▸ Given passage:

====================

Winning ag’s public relations battle demands a new game plan, Mason said.

Think about animal activists who gained notoriety for throwing red paint on women wearing furs.

These same activists have never been known to go into a biker bar and throw paint on those wearing leather.

“Are we bikers or rich women in furs?” Mason asked.

Being a biker takes a fearless approach, he said For farmers, this requires a willingness to challenge and bust five big myths.

They are:

  • Agriculture was pristine in the past. While many people think farming was wholesome, pure and pastoral in the days of Old McDonald’s Farm, agriculture was never this beautiful.

“Consumers have a distorted view of what agriculture was or should be,” said Mason, who grew up on an Indiana dairy farm.

  • Small-scale agriculture is the best solution. While farmers’ markets and local foods have a place, they aren’t the exclusive answer to feeding a growing population.

This can be a tough reality for consumers to stomach, however. Mason recalled the time he took a tour of a Ben and Jerry’s ice cream plant where the company’s Karamel Sutra was being manufactured.

A lady on the tour was shocked and almost disgusted to learn that the caramel in the ice cream came from huge barrels rather than small, hand-crafted batches.

“Many of us in ag don’t realize just how far removed consumers are from the daily realities of food production,” Mason said.

====================

▸ Given information:

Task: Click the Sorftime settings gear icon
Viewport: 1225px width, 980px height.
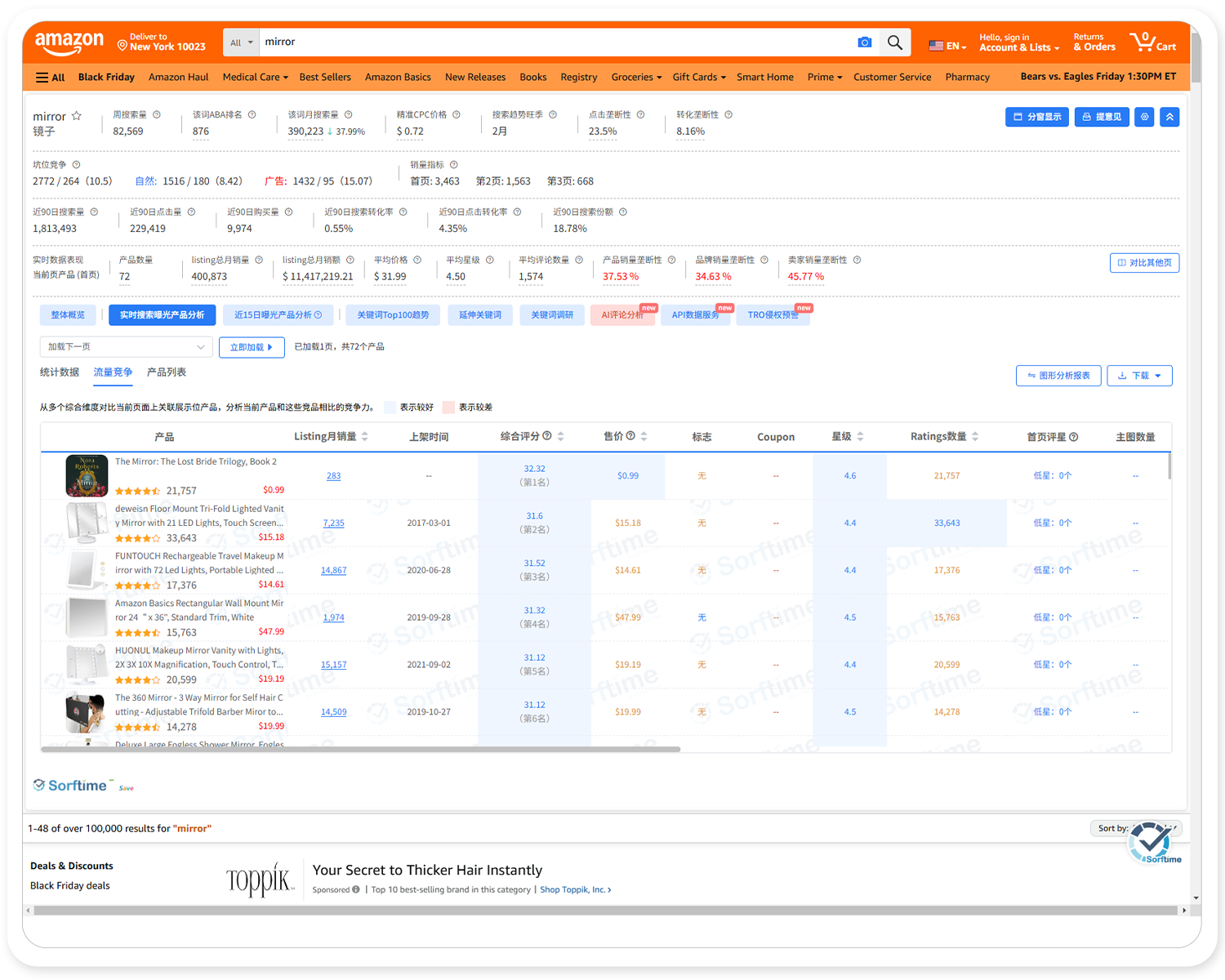Action: (1145, 117)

====================

▸ What the task asks: Extend the piece on busting farming myths, picking up right after its last sentence.

▸ Reply:
  • Science wins debates. Does the sun revolve around the Earth? A lot of people think so. A 2014 National Science Foundation report showed that one in four Americans could not correctly answer that the Earth revolves around the sun, rather than the other way around.

“Do you really want to explain to these people how GMOs work?” Mason asked.

  • Social media will help educate people about farming. Do a quick Google search and see how many links come up from “proper pig handling” versus “pig abuse.”

You’ll get a few hits on the first one and millions on the second one, Mason said.

“You’re telling me we’re going to educate people about pork production through social media? It’s not going to happen.”

  • Messages about affordable food resonate. The cheap food argument is outdated, said Mason, who noted that Americans are willing to spend $13 billion a year on bottled water alone.

“That’s more money than the entire economy of Nicaragua,” Mason said. Also, about 15 percent of Americans don’t pay for food, based on the number of people receiving food and nutrition benefits through the farm bill.

Finding a better way

So what’s a farmer to do? Mason offers the following strategies:

  • Adapt the National Rifle Association’s tactics. The NRA’s messages of freedom and choice resonate far beyond the group’s 3.5 million members to the 100 million gun owners in America.

“Gun owners don’t like to hear that people want to take away their guns,” Mason said. “What if we point out that animal activists are linking meat consumption to climate change and would like to take away your right to choose pork?”

  • Challenge people to think. This is vital in an era when food has become a hot-button political issue.

Think about former New York City Mayor Michael Bloomberg’s attempt to ban sodas and other sugary beverages larger than 16 ounces.

“Ask people whether they think we need politicians dictating how much bacon they can eat?” Mason said. He encouraged producers to check out a new book, “The Big Fat Surprise: Why Butter, Meat and Cheese Belong in a Healthy Diet,” by Nina Teicholz.

“This refutes the health doctrines of the last 60 years on a scientific basis,” Mason said.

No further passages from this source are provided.